While they are the top pick, this is not yet a signed deal. There are issues yet to be hammered out, though Bill Tolpegin, Vice President of Development and Planning in EarthLink's Municipal Networks Unit, says the proposal they gave was a "pretty comprehensive solution... but now we can answer exact questions" from the committee and city council.
In a statement issued last night, EarthLink's President of the Municipal Networks Unit, Donald Berryman, said, "We look forward to taking the next step to negotiate a contract to build a municipal wireless broadband network... [and] to getting started in building a solution that will bring the incredible possibilities to reality."
If the city can't come to terms with EarthLink, the city's Department of Telecommunications and Information Services (DTIS) can terminate the negotiations and move on to the next highest ranked proposal. That would be MetroFi next, followed by the SF Metro Connect consortium in third place.
The network proposed by EarthLink will be built in partnership with Google, using equipment from Motorola for backhaul and from Tropos Networks for mesh/client connections. Motorola also provides the personnel to install all the hardware. Cost of deployment is expected to reach between $8 and $10 million. Taxpayers would contribute nothing it's all out of Google's and EarthLink's pockets.
Google also supports a muni network in its hometown of Mountain View, California, south of San Francisco. Despite rumors of plans to build a nationwide Wi-Fi network, the search engine giant consistently says it has no plans to do Wi-Fi outside of these two cities (where the preponderance of its staffers live). Google will purchase wholesale access to the EarthLink network in San Francisco and use the bandwidth to give away 300 Kbps access to all comers for the low, low price of watching targeted advertising. Faster service will be available from EarthLink; likely cost is expected at $20 per month for 1Mbps downloads. EarthLink is going to offer wholesale access to any provider on a non-discriminatory basis.

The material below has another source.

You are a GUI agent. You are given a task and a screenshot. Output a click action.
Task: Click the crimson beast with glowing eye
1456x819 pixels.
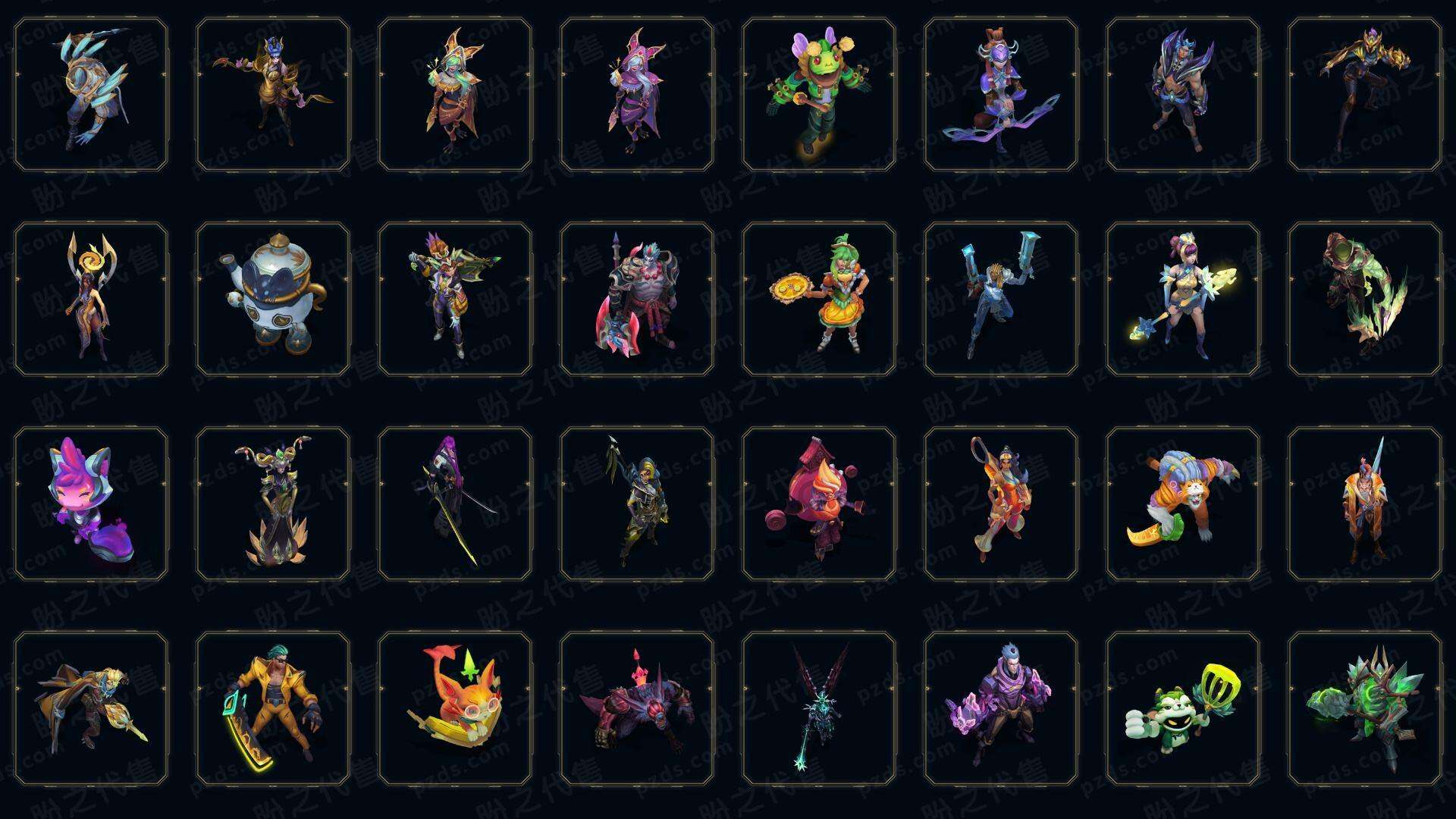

EarthLink is now the darling of two major cities going wireless. Philadelphia picked the ISP to unwire its environs back in October 2005. That deployment has been repeatedly held up, but Tolpegin says negotiations are over and it only is waiting for a final approval from the city council. Cost of deployment there is estimated to be $15 million. Tolpegin says San Francisco will probably cost less, as the city is about one-third the size and they'll likely use less equipment, even with the famous hill-terrain topology of the Bay Area. "The topology will drive the architecture," says Tolpegin.
The San Francisco mayor's office which first proposed wireless for the municipality in 2004 hopes that the city's Wi-Fi cloud will be operational by the end of the year.
"A lot of this depends on how contract negotiations go," says Tolpegin. "The faster they go, the more likely we can go this year. There may be new requirements introduced; it's a dynamic situation. We're ready to move quickly."